TASK DIRECTIONS >>
Locate every line in the records below that contains the word "node", and copy each one.

Collected data entries:
# # # # #
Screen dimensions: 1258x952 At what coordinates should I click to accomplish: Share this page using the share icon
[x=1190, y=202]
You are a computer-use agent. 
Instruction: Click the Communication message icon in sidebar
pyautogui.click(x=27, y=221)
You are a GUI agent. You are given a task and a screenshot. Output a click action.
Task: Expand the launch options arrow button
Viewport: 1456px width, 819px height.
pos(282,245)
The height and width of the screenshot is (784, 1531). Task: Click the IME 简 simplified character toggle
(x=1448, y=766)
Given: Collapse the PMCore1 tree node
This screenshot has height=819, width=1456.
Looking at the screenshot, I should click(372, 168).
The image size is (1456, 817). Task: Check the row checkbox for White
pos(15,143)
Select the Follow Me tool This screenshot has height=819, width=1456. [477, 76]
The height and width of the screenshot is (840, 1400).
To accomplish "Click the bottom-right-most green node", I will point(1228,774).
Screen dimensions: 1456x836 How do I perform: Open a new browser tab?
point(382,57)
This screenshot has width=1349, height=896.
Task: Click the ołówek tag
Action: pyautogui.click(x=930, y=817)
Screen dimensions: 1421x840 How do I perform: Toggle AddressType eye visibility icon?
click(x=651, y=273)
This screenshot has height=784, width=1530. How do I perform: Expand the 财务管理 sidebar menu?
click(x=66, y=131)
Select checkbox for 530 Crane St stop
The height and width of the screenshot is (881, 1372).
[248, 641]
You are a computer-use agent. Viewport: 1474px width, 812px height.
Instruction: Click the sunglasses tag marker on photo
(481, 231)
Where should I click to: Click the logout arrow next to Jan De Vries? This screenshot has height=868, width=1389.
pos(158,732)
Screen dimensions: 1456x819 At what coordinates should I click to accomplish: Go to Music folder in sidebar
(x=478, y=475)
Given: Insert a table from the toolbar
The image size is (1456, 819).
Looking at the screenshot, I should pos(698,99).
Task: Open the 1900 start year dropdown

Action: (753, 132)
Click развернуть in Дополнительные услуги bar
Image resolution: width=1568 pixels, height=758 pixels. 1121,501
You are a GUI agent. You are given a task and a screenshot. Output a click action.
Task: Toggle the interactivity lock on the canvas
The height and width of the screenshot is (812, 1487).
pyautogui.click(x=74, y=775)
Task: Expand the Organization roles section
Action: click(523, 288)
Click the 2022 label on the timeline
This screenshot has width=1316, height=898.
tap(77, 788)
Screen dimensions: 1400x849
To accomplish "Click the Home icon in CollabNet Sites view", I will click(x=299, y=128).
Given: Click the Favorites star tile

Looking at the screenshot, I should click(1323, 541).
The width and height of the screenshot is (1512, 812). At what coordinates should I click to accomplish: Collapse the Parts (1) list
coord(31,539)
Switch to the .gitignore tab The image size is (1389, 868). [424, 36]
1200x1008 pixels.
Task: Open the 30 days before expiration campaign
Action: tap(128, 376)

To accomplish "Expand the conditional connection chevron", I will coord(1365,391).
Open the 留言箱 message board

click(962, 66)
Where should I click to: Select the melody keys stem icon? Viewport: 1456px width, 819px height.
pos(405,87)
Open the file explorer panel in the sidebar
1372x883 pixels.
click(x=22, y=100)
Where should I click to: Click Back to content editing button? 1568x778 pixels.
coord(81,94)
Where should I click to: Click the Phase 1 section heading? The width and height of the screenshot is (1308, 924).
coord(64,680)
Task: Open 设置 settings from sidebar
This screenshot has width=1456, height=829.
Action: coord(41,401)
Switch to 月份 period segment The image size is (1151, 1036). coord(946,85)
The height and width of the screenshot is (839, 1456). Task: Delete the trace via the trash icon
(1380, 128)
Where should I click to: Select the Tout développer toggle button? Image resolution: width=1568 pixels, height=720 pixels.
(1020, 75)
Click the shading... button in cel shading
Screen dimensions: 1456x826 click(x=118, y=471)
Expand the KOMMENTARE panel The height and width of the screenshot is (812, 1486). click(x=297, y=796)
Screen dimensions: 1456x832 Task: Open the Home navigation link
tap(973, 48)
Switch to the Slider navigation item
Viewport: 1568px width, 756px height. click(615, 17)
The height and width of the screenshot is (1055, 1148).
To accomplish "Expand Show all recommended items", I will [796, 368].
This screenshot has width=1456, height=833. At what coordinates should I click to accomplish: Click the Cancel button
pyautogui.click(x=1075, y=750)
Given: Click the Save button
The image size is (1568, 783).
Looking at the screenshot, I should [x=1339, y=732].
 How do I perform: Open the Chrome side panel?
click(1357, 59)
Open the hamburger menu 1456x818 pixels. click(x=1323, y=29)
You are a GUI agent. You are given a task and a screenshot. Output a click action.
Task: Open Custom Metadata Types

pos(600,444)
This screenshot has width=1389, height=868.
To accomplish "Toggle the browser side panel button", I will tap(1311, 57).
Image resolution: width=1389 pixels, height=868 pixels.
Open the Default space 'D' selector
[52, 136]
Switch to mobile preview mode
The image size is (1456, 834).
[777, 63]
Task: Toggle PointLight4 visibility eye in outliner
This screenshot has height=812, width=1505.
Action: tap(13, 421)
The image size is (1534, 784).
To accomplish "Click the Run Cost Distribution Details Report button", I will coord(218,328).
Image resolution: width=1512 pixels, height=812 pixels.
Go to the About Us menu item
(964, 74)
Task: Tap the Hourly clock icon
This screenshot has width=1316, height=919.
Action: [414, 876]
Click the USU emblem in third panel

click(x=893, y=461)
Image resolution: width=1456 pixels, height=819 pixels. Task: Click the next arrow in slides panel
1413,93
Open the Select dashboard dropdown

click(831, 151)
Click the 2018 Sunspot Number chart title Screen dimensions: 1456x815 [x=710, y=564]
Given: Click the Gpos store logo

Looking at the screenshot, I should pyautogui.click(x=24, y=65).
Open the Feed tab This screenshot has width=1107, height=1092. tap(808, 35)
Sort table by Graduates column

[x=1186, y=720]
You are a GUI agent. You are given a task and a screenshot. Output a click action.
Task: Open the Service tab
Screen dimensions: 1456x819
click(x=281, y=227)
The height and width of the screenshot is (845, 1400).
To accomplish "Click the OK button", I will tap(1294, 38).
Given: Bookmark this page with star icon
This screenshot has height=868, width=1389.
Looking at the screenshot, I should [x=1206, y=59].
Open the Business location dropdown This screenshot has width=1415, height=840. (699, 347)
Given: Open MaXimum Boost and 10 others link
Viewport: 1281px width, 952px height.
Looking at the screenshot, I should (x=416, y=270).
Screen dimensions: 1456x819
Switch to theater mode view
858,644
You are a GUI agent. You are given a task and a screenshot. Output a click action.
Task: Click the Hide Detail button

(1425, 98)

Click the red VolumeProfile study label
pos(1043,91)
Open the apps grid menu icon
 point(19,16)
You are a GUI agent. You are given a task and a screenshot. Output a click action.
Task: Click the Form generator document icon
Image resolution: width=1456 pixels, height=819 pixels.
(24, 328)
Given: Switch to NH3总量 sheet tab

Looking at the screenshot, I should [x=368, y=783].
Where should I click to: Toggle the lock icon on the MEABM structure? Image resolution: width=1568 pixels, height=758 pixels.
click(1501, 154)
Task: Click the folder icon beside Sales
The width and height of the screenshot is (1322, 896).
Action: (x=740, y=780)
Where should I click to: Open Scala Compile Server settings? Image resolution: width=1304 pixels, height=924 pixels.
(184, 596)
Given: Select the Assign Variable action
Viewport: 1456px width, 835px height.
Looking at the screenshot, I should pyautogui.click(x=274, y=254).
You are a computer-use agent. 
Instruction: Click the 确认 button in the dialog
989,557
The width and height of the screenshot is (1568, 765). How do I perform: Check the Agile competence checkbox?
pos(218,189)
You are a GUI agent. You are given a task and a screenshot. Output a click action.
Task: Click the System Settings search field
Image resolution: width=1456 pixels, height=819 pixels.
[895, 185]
# # # # #
YOUR RESPONSE >>
Given: Collapse the PMCore1 tree node
To accomplish "Click the bottom-right-most green node", I will point(1228,774).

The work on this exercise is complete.